By blowing a 20-7 fourth-quarter lead over the Saints, the Buccaneers secured the top pick in the draft. Predictably, the Bucs claim that there wasn’t a whole lot of tankin’ going on. Even though plenty of key players were removed from the contest in the second half.

I don’t think anybody tanked it,” quarterback Josh McCown said after the game, via Rick Stroud of the Tampa Bay Times. “We played the guys we played to rotate guys in to give them a look.”

Not every player got the memo.

“The whole second half I didn’t play,” rookie receiver Mike Evans said. “They just pulled me because I was gassed. It was [the coach’s] decision.”

“I guess I understand why,” said linebacker Lavonte David, who also didn’t play in the second half. “We wanted to get everybody else some playing time or whatever.
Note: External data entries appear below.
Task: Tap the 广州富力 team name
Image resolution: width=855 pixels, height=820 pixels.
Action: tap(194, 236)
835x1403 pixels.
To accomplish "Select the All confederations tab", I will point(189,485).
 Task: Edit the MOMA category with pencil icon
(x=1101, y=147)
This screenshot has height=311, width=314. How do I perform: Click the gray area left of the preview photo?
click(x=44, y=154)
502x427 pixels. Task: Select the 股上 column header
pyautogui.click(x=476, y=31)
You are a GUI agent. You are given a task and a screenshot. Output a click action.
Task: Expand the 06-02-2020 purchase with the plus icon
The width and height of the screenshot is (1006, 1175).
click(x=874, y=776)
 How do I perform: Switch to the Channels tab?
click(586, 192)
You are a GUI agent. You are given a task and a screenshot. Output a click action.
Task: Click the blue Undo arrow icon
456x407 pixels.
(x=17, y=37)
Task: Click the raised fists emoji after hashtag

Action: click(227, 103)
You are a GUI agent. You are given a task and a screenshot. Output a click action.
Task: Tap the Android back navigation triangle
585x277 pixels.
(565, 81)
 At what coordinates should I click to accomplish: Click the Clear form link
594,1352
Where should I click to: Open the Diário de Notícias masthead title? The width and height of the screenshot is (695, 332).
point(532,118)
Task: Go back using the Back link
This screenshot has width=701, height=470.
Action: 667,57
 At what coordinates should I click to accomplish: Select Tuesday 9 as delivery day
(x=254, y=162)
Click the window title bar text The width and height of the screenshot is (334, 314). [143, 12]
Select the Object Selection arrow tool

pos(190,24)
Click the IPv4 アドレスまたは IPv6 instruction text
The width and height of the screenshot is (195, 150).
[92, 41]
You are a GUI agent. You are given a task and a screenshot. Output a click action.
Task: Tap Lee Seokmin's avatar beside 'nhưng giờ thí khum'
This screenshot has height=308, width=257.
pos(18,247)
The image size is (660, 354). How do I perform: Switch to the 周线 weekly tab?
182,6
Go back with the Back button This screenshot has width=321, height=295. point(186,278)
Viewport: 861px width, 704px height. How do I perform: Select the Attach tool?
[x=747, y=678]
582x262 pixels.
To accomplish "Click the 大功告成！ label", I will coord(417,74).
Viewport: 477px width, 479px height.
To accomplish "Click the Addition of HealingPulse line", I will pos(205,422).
They told me I wasn’t playing the second half, so I just took it for what it was.”

Coach Lovie Smith didn’t make a very convincing case that he wasn’t trying to clinch the first pick in the draft.

“The guys you saw in the first half, the game plan was for them to be in there,” Smith said, via Stroud. “The second half, we wanted to look at some more football players. I think that’s not out of the realm of possibilities, to look at some other guys. We’re not going to the playoffs and we have a comfortable lead and we’re going to run the football.

“One win wouldn’t have helped an awful lot. We’re going to feel better when we’re winning our division. Until then, we don’t feel good about a lot except for knowing our roster a lot better and knowing the direction we need to go. If we had won today, we would’ve felt better about this game, but the season as a whole, that’s not where we want to be.”

While players will never tank, the coaching staff or front office can easily engineer a tanking via the decisions made about who will and won’t play. And it makes a ton of sense for the Bucs to hold the No. 1 pick. They’re now on the clock for the first selection, and they can stockpile draft picks and players if they eventually choose to trade the spot.

That’s why the league should have a draft lottery. Apart from minimizing the temptation to tank, it would give the NFL another made-for-TV event.